YOUR GOAL =
Reproduce the lines below without any changes.

RECORDS =
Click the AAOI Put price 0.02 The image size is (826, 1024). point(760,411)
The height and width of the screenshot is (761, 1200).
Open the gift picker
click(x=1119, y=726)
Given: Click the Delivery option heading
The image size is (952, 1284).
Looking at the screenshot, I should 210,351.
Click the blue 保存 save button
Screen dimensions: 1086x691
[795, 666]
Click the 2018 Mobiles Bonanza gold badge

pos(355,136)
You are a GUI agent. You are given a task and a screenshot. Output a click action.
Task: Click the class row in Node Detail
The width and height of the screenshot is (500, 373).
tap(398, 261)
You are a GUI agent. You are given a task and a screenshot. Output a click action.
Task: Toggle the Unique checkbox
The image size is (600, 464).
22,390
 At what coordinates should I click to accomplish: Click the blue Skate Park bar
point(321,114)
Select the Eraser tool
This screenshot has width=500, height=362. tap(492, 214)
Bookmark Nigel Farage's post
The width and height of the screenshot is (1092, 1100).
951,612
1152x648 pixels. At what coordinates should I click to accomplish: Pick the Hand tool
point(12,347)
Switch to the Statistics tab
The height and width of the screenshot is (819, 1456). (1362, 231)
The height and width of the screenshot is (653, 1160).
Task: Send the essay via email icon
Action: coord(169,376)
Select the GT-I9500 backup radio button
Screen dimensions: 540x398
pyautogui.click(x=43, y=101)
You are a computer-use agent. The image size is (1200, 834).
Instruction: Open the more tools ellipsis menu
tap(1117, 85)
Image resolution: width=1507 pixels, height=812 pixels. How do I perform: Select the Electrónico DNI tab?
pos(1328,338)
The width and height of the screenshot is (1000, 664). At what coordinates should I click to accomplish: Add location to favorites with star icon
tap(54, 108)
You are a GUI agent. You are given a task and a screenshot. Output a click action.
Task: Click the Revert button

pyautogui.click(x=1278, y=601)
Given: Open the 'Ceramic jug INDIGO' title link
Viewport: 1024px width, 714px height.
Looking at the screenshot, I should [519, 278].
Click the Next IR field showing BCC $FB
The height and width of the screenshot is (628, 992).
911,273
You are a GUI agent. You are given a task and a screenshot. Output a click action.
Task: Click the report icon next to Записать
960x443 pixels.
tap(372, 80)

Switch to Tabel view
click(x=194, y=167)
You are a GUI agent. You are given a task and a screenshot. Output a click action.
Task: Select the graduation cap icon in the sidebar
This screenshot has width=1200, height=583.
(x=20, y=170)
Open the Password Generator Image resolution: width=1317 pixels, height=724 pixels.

OUTPUT FOR THIS TASK =
Click the AAOI Put price 0.02 The image size is (826, 1024). point(760,411)
The height and width of the screenshot is (761, 1200).
Open the gift picker
click(x=1119, y=726)
Given: Click the Delivery option heading
The image size is (952, 1284).
Looking at the screenshot, I should 210,351.
Click the blue 保存 save button
Screen dimensions: 1086x691
[795, 666]
Click the 2018 Mobiles Bonanza gold badge

pos(355,136)
You are a GUI agent. You are given a task and a screenshot. Output a click action.
Task: Click the class row in Node Detail
The width and height of the screenshot is (500, 373).
tap(398, 261)
You are a GUI agent. You are given a task and a screenshot. Output a click action.
Task: Toggle the Unique checkbox
The image size is (600, 464).
22,390
 At what coordinates should I click to accomplish: Click the blue Skate Park bar
point(321,114)
Select the Eraser tool
This screenshot has width=500, height=362. tap(492, 214)
Bookmark Nigel Farage's post
The width and height of the screenshot is (1092, 1100).
951,612
1152x648 pixels. At what coordinates should I click to accomplish: Pick the Hand tool
point(12,347)
Switch to the Statistics tab
The height and width of the screenshot is (819, 1456). (1362, 231)
The height and width of the screenshot is (653, 1160).
Task: Send the essay via email icon
Action: coord(169,376)
Select the GT-I9500 backup radio button
Screen dimensions: 540x398
pyautogui.click(x=43, y=101)
You are a computer-use agent. The image size is (1200, 834).
Instruction: Open the more tools ellipsis menu
tap(1117, 85)
Image resolution: width=1507 pixels, height=812 pixels. How do I perform: Select the Electrónico DNI tab?
pos(1328,338)
The width and height of the screenshot is (1000, 664). At what coordinates should I click to accomplish: Add location to favorites with star icon
tap(54, 108)
You are a GUI agent. You are given a task and a screenshot. Output a click action.
Task: Click the Revert button

pyautogui.click(x=1278, y=601)
Given: Open the 'Ceramic jug INDIGO' title link
Viewport: 1024px width, 714px height.
Looking at the screenshot, I should [519, 278].
Click the Next IR field showing BCC $FB
The height and width of the screenshot is (628, 992).
911,273
You are a GUI agent. You are given a task and a screenshot. Output a click action.
Task: Click the report icon next to Записать
960x443 pixels.
tap(372, 80)

Switch to Tabel view
click(x=194, y=167)
You are a GUI agent. You are given a task and a screenshot. Output a click action.
Task: Select the graduation cap icon in the sidebar
This screenshot has width=1200, height=583.
(x=20, y=170)
Open the Password Generator Image resolution: width=1317 pixels, height=724 pixels.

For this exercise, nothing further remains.